Over the years, life has taken me to some truly amazing places. Introduced me to so many amazingly talented and creative people. To say that I have been blessed, seems like such an understatement.
At times, I found myself in the company of those that I felt the need to just pinch myself to make sure it was all real.
To my delight, it was and I am the richer for it.
Of late, life has taken me on a much different dirt road. One that I would not have chosen to be on, yet I find myself at the bottom of the burm, about ready to break through… in total faith that just over the burm, is my road….the one that I was on…before this little side trip. But, I don’t want to dismiss this little side journey, as it has reminded me of things that along the way, I had forgotten. Things like who I am, and that I am just enough. That I can handle more than I ever dreamed and that I am blessed beyond measure.
Just prior to this little side journey, life had gotten hard. Not everyone that I had allowed front row seat into my life were here for the right reasons. I had let others begin to define me, to “keep peace,” living life based on what others thought I should be doing and less about what I wanted or even what I felt God wanted of me.
I could see the road I wanted to be on…and often times I longed to just jump over the fence and run to it, but I have learned that God doesn’t always give us the quickest route back. And if I were honest, I would have to admit that at times I felt resentful… nothing was working out…. or so it seemed.

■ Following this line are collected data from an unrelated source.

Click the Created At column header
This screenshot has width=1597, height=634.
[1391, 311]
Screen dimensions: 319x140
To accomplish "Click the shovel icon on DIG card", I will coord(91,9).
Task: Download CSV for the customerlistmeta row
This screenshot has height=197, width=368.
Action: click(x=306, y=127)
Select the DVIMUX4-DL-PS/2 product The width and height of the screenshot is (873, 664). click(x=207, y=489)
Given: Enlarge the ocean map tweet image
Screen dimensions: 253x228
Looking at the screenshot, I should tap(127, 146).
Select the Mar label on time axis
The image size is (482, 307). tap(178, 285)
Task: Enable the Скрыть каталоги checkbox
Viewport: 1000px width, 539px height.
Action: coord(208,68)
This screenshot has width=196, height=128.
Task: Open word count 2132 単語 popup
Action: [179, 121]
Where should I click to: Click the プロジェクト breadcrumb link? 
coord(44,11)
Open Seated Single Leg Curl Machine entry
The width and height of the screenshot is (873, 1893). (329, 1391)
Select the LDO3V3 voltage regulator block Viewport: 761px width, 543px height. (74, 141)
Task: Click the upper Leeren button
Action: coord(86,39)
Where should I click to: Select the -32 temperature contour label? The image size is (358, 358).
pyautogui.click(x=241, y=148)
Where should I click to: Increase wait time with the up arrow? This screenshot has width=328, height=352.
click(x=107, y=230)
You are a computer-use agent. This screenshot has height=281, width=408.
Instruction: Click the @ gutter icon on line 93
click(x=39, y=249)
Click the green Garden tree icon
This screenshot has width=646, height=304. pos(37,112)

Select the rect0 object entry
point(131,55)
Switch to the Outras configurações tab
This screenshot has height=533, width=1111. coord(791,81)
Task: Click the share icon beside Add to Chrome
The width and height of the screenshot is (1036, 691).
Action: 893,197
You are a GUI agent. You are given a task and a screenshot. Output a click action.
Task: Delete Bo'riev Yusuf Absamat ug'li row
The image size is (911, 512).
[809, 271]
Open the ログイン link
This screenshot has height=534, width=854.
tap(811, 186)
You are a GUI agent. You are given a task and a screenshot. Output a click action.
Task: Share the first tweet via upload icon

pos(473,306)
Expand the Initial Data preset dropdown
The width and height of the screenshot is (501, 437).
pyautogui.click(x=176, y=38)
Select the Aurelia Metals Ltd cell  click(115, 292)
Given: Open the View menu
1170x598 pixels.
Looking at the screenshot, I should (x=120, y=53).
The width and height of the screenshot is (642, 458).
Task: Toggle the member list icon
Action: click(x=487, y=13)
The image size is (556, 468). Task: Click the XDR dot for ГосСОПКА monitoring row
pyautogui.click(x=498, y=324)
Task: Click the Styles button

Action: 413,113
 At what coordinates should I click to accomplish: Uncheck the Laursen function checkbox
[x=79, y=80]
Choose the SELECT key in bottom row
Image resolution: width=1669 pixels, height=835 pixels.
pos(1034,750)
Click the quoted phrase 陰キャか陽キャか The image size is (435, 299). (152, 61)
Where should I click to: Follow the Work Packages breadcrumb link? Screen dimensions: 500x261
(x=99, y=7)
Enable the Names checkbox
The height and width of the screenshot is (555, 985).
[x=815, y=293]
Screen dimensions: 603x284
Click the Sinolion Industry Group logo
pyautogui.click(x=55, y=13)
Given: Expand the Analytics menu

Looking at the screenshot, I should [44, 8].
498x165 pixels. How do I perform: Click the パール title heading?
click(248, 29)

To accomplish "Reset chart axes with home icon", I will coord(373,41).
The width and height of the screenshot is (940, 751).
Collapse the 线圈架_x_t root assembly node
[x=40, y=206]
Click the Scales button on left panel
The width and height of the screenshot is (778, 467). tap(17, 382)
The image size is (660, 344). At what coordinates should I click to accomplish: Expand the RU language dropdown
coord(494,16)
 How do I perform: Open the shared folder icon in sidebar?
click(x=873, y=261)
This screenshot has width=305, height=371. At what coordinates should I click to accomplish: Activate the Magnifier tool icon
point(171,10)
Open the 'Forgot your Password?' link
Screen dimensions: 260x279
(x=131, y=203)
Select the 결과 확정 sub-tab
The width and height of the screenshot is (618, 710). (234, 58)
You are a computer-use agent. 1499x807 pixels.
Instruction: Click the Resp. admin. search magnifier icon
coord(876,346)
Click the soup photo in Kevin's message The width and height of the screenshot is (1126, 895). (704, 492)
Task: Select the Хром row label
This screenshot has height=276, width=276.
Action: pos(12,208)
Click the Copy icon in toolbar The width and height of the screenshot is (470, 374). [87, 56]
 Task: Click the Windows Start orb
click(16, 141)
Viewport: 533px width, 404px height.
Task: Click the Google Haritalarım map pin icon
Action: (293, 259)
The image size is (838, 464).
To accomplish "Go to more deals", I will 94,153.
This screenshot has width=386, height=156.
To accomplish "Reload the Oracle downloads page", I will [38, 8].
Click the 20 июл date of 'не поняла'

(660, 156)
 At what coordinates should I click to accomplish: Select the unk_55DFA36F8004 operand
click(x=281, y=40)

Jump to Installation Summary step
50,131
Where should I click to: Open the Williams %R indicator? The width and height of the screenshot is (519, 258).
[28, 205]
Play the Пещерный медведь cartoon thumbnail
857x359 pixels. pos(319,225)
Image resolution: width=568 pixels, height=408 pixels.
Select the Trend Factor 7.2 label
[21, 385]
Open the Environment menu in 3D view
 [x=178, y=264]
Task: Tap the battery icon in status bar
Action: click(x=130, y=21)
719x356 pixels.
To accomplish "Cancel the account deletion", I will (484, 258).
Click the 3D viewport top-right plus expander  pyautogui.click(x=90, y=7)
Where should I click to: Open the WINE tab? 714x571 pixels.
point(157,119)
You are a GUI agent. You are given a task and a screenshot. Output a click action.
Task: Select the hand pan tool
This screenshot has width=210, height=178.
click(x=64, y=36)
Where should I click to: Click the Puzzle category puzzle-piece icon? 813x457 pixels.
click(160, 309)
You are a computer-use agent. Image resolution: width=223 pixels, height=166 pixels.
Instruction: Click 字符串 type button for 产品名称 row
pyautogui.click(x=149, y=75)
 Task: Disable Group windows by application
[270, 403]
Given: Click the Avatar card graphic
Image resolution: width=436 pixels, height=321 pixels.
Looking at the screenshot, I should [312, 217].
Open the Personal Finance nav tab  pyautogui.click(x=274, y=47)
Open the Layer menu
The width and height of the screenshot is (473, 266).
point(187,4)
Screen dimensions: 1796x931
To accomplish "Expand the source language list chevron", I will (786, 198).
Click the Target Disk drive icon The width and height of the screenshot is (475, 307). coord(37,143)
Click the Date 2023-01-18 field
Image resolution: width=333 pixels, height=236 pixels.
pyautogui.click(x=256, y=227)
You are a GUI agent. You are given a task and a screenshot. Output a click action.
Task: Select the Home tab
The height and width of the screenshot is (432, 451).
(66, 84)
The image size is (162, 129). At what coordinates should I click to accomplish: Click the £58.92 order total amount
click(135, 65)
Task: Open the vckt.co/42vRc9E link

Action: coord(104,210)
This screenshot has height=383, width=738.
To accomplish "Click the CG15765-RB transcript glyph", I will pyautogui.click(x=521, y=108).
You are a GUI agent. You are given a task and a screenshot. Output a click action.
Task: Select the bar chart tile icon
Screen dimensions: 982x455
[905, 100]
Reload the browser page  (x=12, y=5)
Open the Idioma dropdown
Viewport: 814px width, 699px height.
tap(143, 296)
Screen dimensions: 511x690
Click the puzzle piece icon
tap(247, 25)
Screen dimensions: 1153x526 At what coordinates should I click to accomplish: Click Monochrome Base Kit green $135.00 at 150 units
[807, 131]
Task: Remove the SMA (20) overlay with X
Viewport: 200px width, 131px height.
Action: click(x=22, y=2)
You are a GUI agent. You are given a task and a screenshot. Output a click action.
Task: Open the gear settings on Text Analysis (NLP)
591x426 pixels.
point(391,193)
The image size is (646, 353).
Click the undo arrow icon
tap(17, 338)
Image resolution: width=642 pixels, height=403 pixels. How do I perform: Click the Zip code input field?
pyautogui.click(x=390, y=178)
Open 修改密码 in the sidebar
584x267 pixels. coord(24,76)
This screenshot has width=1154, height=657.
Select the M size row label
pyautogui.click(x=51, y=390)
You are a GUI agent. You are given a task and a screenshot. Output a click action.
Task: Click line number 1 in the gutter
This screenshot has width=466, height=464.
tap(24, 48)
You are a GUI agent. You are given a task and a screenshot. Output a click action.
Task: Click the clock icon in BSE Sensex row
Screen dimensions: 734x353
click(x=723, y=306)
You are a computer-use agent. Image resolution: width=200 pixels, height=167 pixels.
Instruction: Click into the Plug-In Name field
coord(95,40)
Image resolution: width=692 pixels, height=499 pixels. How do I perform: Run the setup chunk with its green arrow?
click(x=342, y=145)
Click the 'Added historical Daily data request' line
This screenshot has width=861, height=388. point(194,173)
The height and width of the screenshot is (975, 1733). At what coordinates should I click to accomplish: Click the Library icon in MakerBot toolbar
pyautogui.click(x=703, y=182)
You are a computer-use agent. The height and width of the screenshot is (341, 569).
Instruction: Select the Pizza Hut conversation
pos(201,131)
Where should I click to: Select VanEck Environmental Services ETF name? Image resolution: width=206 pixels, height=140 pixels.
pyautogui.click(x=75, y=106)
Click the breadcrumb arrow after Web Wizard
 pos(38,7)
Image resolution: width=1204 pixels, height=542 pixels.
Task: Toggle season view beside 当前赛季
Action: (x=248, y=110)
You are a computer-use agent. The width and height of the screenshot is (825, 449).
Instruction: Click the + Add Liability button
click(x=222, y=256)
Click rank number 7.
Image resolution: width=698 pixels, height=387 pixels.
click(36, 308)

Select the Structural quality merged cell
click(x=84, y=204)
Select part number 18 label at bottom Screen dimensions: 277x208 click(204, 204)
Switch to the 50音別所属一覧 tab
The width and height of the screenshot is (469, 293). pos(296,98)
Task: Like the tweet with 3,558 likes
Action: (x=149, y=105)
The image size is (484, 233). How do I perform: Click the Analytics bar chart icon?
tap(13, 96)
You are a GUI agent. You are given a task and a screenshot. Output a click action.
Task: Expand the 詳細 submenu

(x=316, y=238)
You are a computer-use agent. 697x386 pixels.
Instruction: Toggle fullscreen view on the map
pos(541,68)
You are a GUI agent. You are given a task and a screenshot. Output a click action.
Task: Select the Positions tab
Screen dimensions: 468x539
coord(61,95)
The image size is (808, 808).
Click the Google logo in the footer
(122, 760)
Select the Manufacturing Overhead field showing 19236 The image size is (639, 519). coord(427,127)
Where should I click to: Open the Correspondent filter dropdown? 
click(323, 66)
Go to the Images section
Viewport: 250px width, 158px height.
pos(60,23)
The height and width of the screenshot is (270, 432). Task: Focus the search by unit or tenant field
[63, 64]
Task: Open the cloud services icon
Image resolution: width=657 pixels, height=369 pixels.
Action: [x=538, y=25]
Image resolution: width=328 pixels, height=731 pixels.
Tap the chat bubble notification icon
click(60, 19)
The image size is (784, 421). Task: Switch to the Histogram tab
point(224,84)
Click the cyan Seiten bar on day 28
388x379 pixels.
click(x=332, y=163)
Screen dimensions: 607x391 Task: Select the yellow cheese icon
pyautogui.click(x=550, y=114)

Things had happened that made me want to keep others a healthy distance away. I didn’t know who to trust, who was here for the right reasons and who were just more drama waiting to happen. I have learned on this little journey that it isn’t a matter of who can be trusted and who can’t, it is simply a matter of whether I trust myself to handle whatever, or whomever shows up in a way that always keeps me in integrity.
I used to think that when people showed up in my life, and I let them in, only to find out they were toxic, or….. that was MY character flaw… I have learned, that I don’t want to be one of those overly guarded people afraid to get burned.
I have been self writing a lot. That is writing stuff that so far is just for me, perhaps they will get published, but I am not sure yet. But, in my writings I came to the awareness that just because weeds show up in your garden, that you should plow down the whole plot. You simply pull the weeds, learn to identify them and keep as few of them out as possible.
I had that moment of appreciation this week, as I sat looking out over “my life garden,” not a weed to be found. Just rows and rows of “good seed.” It didn’t just happen. It wasnt without pain and loss.
This coming Monday is a turning point for me. Back to the business of living life. I can see it just over this burm.